- **EXERCISE BRIEF**
Beginning with the line that contains "The width and height of the screenshot is (2501, 1233).", copy each remaining line of the data below exactly.

- **RECORDED INFORMATION**

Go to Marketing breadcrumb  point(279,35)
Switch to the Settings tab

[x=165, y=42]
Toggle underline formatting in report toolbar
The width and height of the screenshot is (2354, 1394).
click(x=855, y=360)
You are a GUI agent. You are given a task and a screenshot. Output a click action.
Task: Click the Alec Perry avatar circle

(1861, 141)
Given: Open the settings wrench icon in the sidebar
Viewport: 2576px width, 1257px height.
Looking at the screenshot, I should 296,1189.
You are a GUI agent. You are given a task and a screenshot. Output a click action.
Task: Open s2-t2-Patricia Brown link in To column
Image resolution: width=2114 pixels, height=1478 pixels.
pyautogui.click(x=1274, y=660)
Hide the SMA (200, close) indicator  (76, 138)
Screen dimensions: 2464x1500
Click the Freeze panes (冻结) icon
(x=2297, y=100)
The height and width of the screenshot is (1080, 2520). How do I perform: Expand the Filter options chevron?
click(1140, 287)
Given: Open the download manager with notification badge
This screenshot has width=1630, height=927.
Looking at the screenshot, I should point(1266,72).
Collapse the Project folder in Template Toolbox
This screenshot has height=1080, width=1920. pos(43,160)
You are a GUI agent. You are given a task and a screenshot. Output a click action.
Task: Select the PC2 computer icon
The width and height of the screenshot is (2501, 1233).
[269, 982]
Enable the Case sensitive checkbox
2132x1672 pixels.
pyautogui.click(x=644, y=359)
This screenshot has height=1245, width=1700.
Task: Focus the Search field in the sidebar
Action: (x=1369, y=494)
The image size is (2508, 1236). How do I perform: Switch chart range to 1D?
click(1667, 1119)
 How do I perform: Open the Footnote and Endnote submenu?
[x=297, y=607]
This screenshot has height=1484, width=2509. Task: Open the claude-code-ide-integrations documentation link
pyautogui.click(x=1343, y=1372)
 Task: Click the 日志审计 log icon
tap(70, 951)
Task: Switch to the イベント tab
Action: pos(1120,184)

- **REPLY**
The width and height of the screenshot is (2501, 1233).
[269, 982]
Enable the Case sensitive checkbox
2132x1672 pixels.
pyautogui.click(x=644, y=359)
This screenshot has height=1245, width=1700.
Task: Focus the Search field in the sidebar
Action: (x=1369, y=494)
The image size is (2508, 1236). How do I perform: Switch chart range to 1D?
click(1667, 1119)
 How do I perform: Open the Footnote and Endnote submenu?
[x=297, y=607]
This screenshot has height=1484, width=2509. Task: Open the claude-code-ide-integrations documentation link
pyautogui.click(x=1343, y=1372)
 Task: Click the 日志审计 log icon
tap(70, 951)
Task: Switch to the イベント tab
Action: pos(1120,184)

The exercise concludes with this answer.